The number on Spike Lee's cap refers to the year a ship carrying the first enslaved Africans arrived in the English colonies of North America, in 1619Image: picture-alliance/Everett Collection/Apple TV

One of the strongest scenes of the films shows, in flashback, the black soldiers in Vietnam receiving the news of the assassination of Martin Luther King Jr. via an English-language Viet Cong propaganda broadcast. Heavily armed, and angry at being asked to die for a country that is killing their leaders, the men debate whether they should turn their machine guns on the white officers. Eventually, Norman, their squad leader (played by Black Panther star Chadwick Boseman), talks them down. Better to stay alive and find another way to change America.

Now, two weeks after the death of George Floyd, two weeks after that video went viral, two weeks after hundreds of thousands took to the streets across America and around the world, Lee thinks he might be seeing the start of that change: "We are starting here in America, where Americans, not just black and brown Americans, the white Americans, my white sisters and brothers are taking to the streets and joining us, arm in arm, saying this has to stop," says Lee.

He's heartened by growing calls, in Minneapolis and elsewhere, to defund the police. "There is a national cry for these police departments, across America. We have to do something with them, they've got to be reformed. Change has to happen in how policing is done in the United States of America."
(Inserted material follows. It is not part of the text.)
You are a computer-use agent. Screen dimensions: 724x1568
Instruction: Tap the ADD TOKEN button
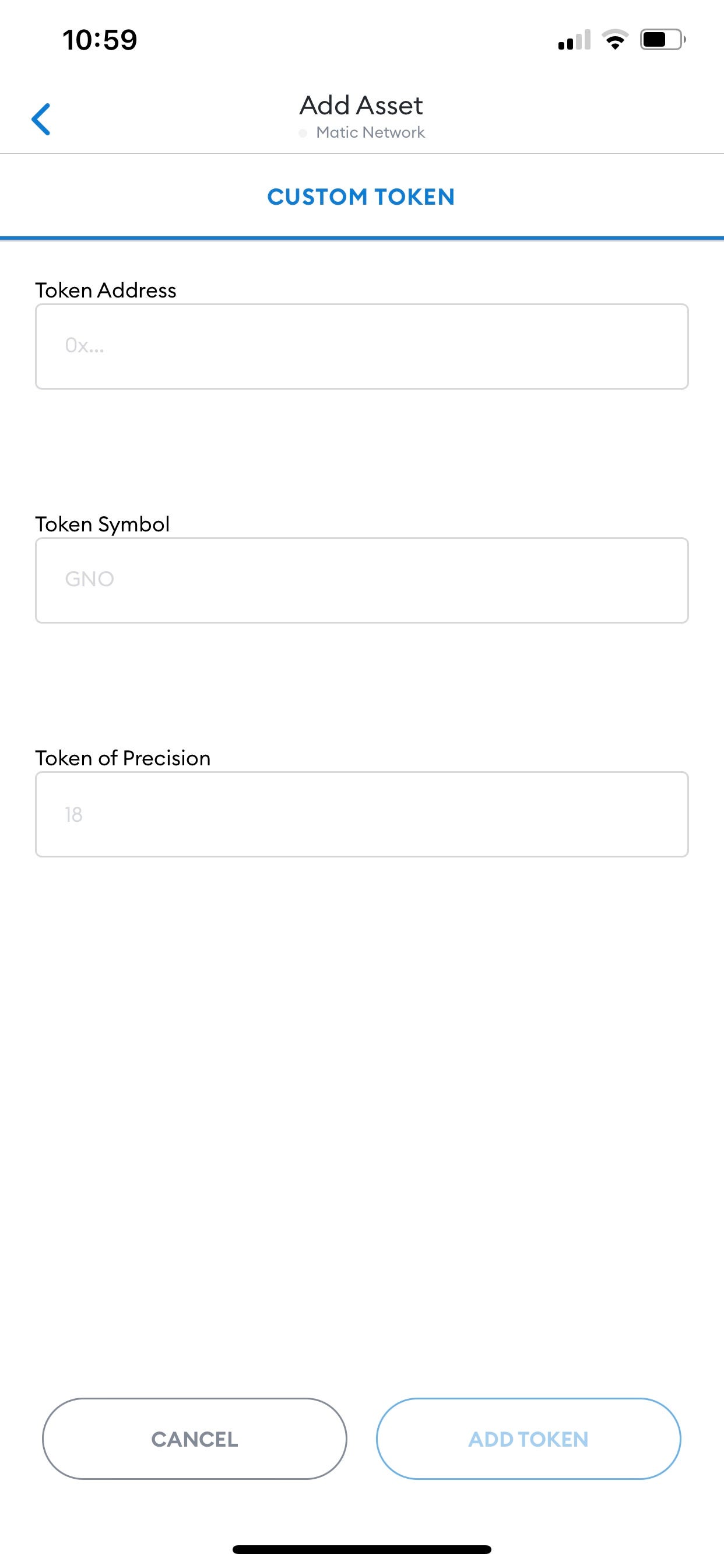[528, 1439]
Even the presidency of Donald J. Trump, the man Spike Lee calls "Agent Orange," isn't enough to deter him. "Agent Orange is going to go down as the worst president in the history of the United States," he says. "And it is funny now to see his allies, these generals and politicians, who are slowly starting to move away from him, because they can read the writing on the wall. And they don't want to go down in history attached to this guy. To be written down as on the wrong side of history. With a capital W."

"The hope I see is with the millions of Americans who are taking to the streets. Them saying enough is enough. I see hope. And I'll feel more hopeful on November 4th. That's the day after the presidential election."